With Bangkok continuing to be one of the most visited cities in the world, Suvarnabhumi Airport was opened in 2006 to facilitate the popularity that Bangkok has endured in recent years. It has overtaken Bangkok’s other airport Don Mueng International, one of the world’s oldest airports, as the main international aviation centre of Thailand.
The taxi rank and the train station below the airport enable visitors the easiest possible access to the inner-city serviced apartments. Other international airports Chiang Mai, Hat Yai, Ko Samui and Udon Thani offer good connections to other Thai towns.
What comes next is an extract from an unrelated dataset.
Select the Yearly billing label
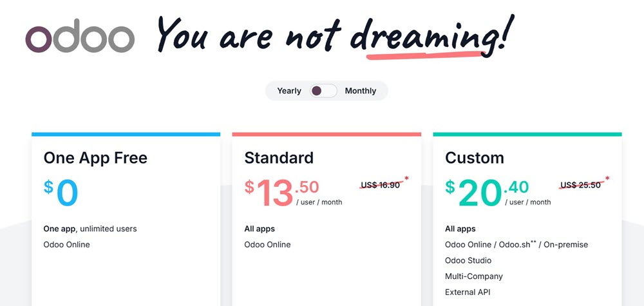The width and height of the screenshot is (644, 306). pos(289,91)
This rail operator serves forty-seven Thai provinces over a network of over 2,500 miles. The railway covers four main lines in the north, northeast, east and south. It acts as an alternative to buses for long journeys and avoids traffic for shorter trips.
For now, all long-distance trains operate from Bangkok’s Hualamphong Train Station, but in 2019, Bang Sue Central station will become Thailand’s new railway hub.
Almost every Thailand city and town have a BKS bus station to offer reliable, useful internal transport through Thailand. The government-run services are the safest compared to the more-crammed, busy Minibuses.
The MRT is perhaps the most convenient mode of transport around the capital, with the system serving over 400,000 passengers each day. They function under two lines, Blue and Purple.
The Bangkok Mass Transit System (BTS) is an elevated-rapid system consisting of 35 stations also along two lines. The MRT, BTS and Bus system work collectively to provide transit across Bangkok.